HP Volume Shadowing for OpenVMS is available on
HP OpenVMS Integrity servers, OpenVMS Alpha, and on OpenVMS VAX.
 |
 |  |
 |
 | NOTE: This manual covers volume shadowing on OpenVMS
Integrity servers and OpenVMS Alpha. For information on volume shadowing
on OpenVMS VAX, see the OpenVMS Version 7.3-1 HP Volume
Shadowing for OpenVMS manual. |
 |
 |  |
 |
All volume shadowing features that are available
on OpenVMS Integrity servers are also available on OpenVMS Alpha.
An implementation of RAID 1 (redundant arrays
of independent disks) technology, HP Volume Shadowing for OpenVMS
prevents a disk device failure from interrupting system and application
operations. By duplicating data on multiple disks, volume shadowing
transparently prevents your storage subsystems from becoming a single
point of failure because of media deterioration or communication path
failure, or through controller or device failure.
Any entity that is designated as a disk class device to
OpenVMS is a device that can be used in a shadow set.
You can mount one, two, or three identical-size disk volumes,
including the system disk, to form a shadow set.
Starting with OpenVMS Alpha Version
7.3–2, disk volumes can differ in the number of physical blocks
(see “Supported Devices ”). Starting from OpenVMS
Version 8.4, you can mount a maximum of six disk volumes. Each disk
in the shadow set is a shadow set member. Volume Shadowing for OpenVMS logically binds the shadow set disks
together and represents them as a single virtual device called a virtual unit, as shown in Figure 1-1. This means that the multiple members of the
shadow set, represented by the virtual unit, appear to applications
and users as a single, highly available disk.

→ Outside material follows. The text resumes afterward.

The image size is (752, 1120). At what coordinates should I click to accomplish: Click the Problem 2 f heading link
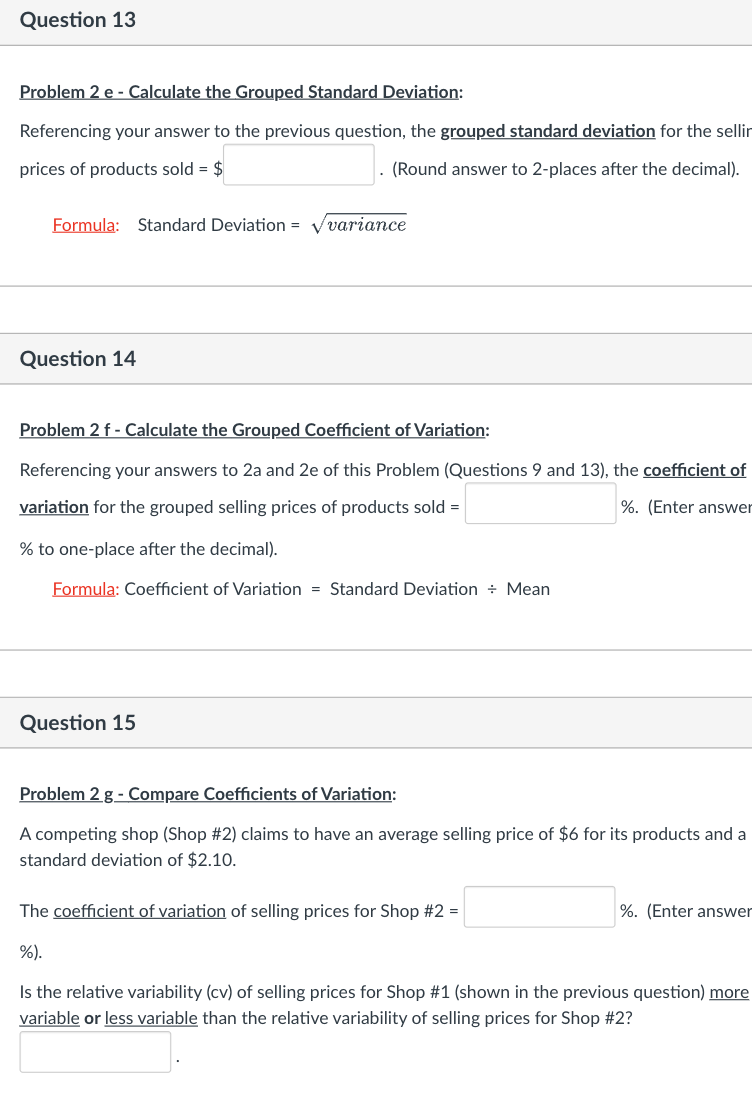pyautogui.click(x=253, y=430)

Note that the term disk and device are used interchangeably
throughout this manual to refer to a disk volume. A disk volume is
a disk prepared for use by placing a new file structure on it.

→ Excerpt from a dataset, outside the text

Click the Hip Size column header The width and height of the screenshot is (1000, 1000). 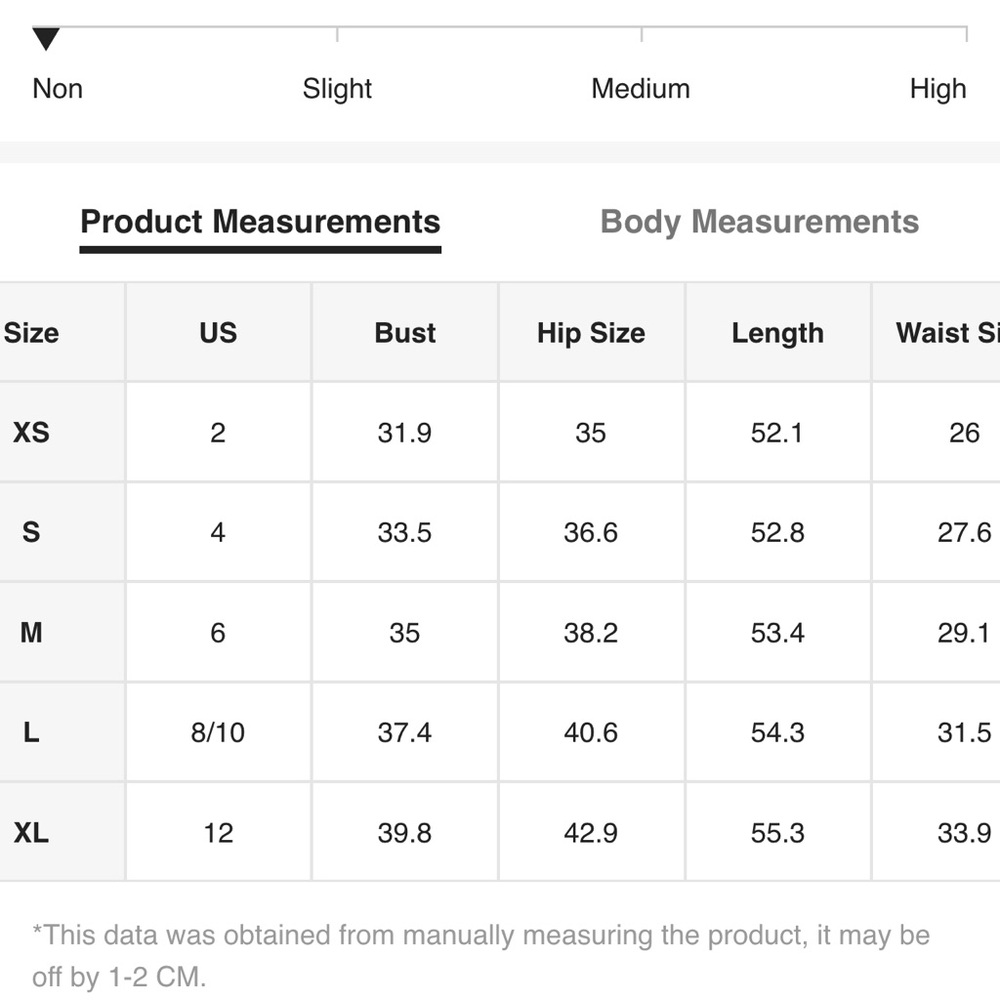591,333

Figure 1-2 shows how Volume Shadowing for OpenVMS propagates
data through the virtual unit to three individual shadow set members.
An additional benefit
of volume shadowing is its potential role in repairing data. For example,
if data on a shadow set member becomes unreadable, the shadowing software
can read the data from another member. Before the good data is returned
to the process, it is written to the member that could not originally
read it.
 |
 |  |
 |
 | NOTE: Remember that volume shadowing protects against
hardware problems that cause a disk volume to be a single point of
failure for both applications and systems that use the disk. Volume
shadowing does not provide for recovery from software-related incidents,
such as the accidental deletion of files or errant software corrupting
the contents of a disk file. Do not use volume shadowing as a substitute
for regular backup. |
 |
 |  |
 |
Prior to OpenVMS Version 6.2, two forms of volume
shadowing were supported: host-based, also known as phase II shadowing,
and controller-based, also known as phase I shadowing. Starting with
OpenVMS Version 6.2, controller-based shadowing is discontinued ---
Volume Shadowing for OpenVMS is host based only. Consequently, the
term Phase II is no longer used in this manual.

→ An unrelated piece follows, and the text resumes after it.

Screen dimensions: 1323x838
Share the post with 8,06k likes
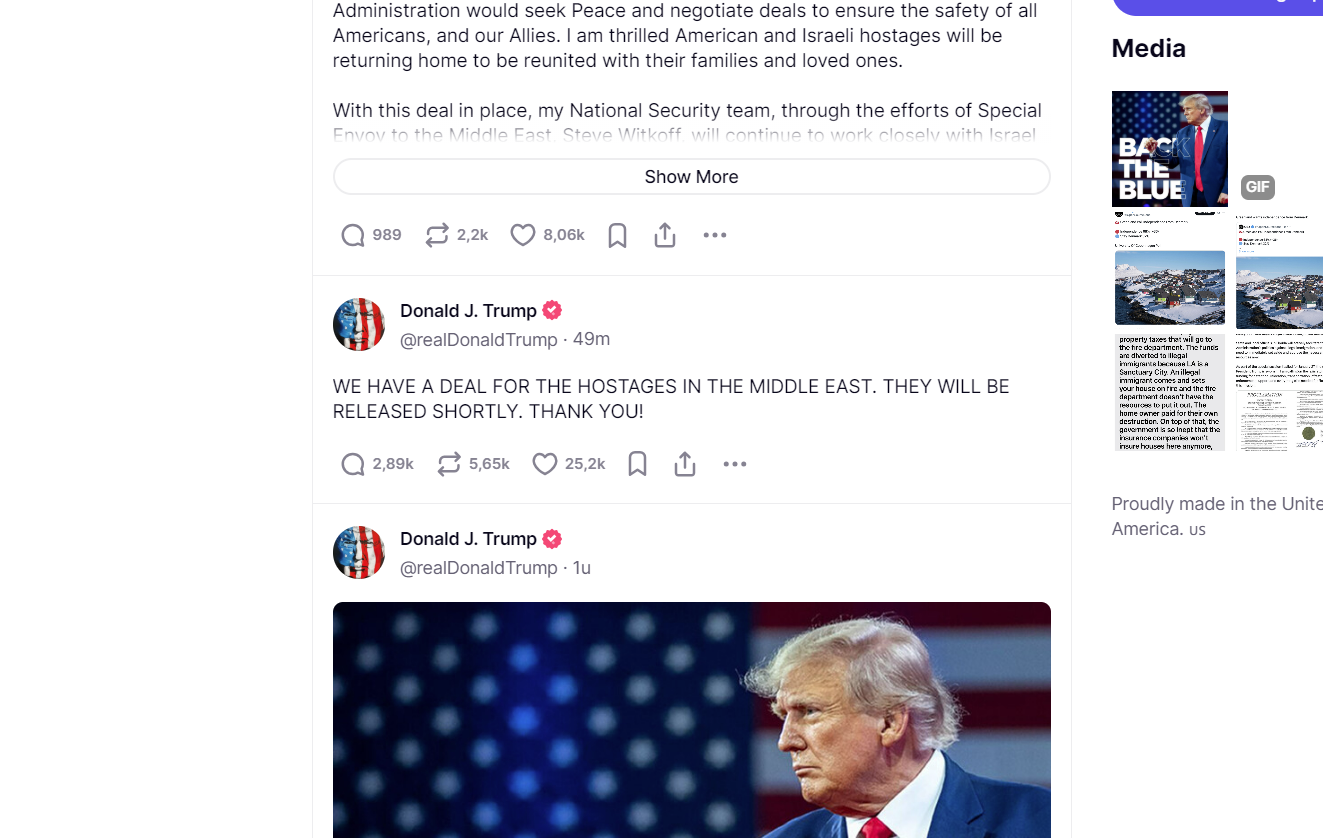click(665, 235)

Applications and users read and write data to
and from a shadow set using the same commands and program language
syntax and semantics that are used for non-shadowed I/O operations.
System managers manage and monitor shadow sets using the same commands
and utilities they use for non-shadowed disks. The only difference
is that access is through the virtual unit, not to individual disk.